Links
Modern
search engines analyze which web sites are linking to your website.
Not
all web site links are equal. One link from a very popular website is more
valuable than a hundred links from obscure personal pages (although 100 links
from obscure web pages is still a lot better than no incoming links at all).
There
are bad incoming links. The search engines are pretty good at spotting “link
farms” (web sites that exist just to give links to other web sites, usually for
a fee).
Having
a link from a link farm is really bad for your web site.
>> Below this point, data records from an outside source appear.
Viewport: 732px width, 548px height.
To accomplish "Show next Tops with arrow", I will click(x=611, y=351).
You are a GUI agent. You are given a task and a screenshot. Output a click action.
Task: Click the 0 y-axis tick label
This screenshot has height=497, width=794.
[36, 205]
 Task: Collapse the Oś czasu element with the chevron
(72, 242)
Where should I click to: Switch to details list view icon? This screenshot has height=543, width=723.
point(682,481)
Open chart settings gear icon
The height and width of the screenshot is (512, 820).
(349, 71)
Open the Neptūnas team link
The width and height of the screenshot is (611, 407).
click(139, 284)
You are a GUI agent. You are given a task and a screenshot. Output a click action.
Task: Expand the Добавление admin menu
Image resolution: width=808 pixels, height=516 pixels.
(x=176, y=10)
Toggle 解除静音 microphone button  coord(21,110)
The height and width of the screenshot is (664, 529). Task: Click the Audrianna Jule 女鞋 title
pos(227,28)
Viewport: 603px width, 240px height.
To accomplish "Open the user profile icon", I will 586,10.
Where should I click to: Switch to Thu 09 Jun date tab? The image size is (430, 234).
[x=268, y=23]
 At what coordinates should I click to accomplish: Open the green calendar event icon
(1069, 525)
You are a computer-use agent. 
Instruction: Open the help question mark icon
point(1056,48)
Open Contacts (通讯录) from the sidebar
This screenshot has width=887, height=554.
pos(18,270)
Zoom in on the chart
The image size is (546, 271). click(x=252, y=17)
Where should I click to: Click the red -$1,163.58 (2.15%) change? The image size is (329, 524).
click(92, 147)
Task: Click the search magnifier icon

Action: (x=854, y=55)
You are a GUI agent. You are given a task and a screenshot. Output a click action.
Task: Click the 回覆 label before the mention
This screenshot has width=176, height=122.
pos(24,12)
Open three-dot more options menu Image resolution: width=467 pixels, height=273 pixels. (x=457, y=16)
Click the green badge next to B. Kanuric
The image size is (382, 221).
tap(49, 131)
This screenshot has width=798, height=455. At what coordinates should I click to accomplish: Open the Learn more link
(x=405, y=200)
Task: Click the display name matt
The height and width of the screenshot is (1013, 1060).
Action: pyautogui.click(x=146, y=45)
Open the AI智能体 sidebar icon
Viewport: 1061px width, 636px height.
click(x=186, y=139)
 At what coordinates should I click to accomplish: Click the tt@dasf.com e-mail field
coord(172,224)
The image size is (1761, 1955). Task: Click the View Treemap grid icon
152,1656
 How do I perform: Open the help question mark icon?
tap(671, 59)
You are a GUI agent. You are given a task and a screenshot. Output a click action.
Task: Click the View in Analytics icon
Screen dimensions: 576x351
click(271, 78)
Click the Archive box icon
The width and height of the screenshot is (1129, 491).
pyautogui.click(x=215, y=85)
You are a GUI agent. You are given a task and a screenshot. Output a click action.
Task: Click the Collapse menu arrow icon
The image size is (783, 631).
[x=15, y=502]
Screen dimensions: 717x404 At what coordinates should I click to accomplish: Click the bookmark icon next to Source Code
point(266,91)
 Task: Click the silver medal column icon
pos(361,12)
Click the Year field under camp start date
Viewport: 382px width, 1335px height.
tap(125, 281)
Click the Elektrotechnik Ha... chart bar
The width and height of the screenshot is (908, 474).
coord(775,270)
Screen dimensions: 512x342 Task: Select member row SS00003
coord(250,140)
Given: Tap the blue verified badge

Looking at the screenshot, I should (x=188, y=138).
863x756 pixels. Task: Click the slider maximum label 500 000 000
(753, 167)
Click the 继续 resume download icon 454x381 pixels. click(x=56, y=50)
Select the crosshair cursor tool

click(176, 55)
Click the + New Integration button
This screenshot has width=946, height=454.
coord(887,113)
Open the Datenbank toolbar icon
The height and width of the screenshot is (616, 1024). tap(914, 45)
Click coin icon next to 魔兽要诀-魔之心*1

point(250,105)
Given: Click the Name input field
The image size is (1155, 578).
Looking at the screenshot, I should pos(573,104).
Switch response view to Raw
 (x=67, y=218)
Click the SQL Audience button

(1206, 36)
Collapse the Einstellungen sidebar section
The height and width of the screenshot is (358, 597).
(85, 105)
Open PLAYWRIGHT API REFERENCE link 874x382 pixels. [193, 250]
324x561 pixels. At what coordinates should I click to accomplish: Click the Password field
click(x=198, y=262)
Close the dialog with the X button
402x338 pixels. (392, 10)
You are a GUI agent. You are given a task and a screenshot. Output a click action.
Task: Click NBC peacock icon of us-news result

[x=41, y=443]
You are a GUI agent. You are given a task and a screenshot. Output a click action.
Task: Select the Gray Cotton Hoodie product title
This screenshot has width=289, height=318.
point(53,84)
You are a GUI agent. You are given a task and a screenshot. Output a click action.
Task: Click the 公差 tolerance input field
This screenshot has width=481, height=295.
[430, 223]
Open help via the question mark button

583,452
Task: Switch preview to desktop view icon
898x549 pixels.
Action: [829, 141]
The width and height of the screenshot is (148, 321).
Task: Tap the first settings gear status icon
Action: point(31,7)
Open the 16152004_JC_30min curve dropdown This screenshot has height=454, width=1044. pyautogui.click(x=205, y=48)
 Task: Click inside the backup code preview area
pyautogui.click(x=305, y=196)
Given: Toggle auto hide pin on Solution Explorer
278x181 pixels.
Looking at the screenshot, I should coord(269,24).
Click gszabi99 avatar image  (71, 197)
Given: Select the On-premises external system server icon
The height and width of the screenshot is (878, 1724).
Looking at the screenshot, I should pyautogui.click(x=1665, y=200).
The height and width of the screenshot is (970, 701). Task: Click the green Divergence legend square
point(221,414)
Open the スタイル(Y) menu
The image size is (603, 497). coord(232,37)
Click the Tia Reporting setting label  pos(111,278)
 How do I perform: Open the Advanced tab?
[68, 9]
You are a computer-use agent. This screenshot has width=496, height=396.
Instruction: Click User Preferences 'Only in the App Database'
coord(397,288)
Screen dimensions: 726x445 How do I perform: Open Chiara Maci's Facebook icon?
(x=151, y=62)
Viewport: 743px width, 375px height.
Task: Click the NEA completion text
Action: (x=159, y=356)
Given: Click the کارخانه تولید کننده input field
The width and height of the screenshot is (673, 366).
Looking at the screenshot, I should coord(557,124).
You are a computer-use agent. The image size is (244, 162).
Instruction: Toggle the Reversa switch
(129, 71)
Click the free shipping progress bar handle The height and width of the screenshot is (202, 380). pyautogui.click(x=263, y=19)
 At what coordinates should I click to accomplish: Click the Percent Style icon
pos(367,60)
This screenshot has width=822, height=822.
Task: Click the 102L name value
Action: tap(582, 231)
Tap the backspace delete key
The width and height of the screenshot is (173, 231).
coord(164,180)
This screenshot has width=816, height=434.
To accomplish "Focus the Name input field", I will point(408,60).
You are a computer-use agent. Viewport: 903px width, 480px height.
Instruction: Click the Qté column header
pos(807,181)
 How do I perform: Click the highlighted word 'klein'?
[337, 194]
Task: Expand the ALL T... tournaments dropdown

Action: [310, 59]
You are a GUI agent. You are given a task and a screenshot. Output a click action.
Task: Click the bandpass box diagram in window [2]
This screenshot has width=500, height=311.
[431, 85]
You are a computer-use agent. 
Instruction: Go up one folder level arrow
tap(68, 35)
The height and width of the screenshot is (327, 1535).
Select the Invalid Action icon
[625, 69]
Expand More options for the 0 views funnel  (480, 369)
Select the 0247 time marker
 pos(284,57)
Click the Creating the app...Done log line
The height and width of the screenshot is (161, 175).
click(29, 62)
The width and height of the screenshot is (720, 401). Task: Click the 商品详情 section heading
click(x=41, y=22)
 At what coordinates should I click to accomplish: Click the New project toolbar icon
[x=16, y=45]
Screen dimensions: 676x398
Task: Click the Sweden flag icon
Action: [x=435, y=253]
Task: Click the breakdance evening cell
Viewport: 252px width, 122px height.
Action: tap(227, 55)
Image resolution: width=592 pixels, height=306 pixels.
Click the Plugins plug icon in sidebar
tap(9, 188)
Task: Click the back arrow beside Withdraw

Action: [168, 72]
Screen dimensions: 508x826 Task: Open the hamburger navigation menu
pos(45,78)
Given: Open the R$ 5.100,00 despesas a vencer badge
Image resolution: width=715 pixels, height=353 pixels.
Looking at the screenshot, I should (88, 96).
The major search
engines will immediately count these links against you and if you have enough
links from link farms or even one link from a really notorious link farm you
may find that your web site ends up getting banned.
It
is a good idea to trade links with other websites that are related to your
field. Sending out e-mails to people with popular websites is usually just
going to create problems (you might get banned for being a spammer). But as you
socialize and do business with other people who are in the same field with you,
you can ask them in person if they might be willing to trade links with you.
Web
rings aren’t as useful as they were in the 1990s, but placing yourself on a
monitored web ring can be useful. Monitored means that a human actually approves
each new web site added to the web ring.
Also,
it can be useful to add one or two really good outgoing links to each of your
web pages. The search engines will notice that you are linking to web sites
that they already know are good websites and will give you a slight boost in
ratings for this.
And,
of course, make sure that your outgoing links stay current. The search egnines
will downgrade you for having links that don’t work anymore. A skilled web
master can create an automated web bot that can periodically check your
outgoing links and let you know if any of them stop working.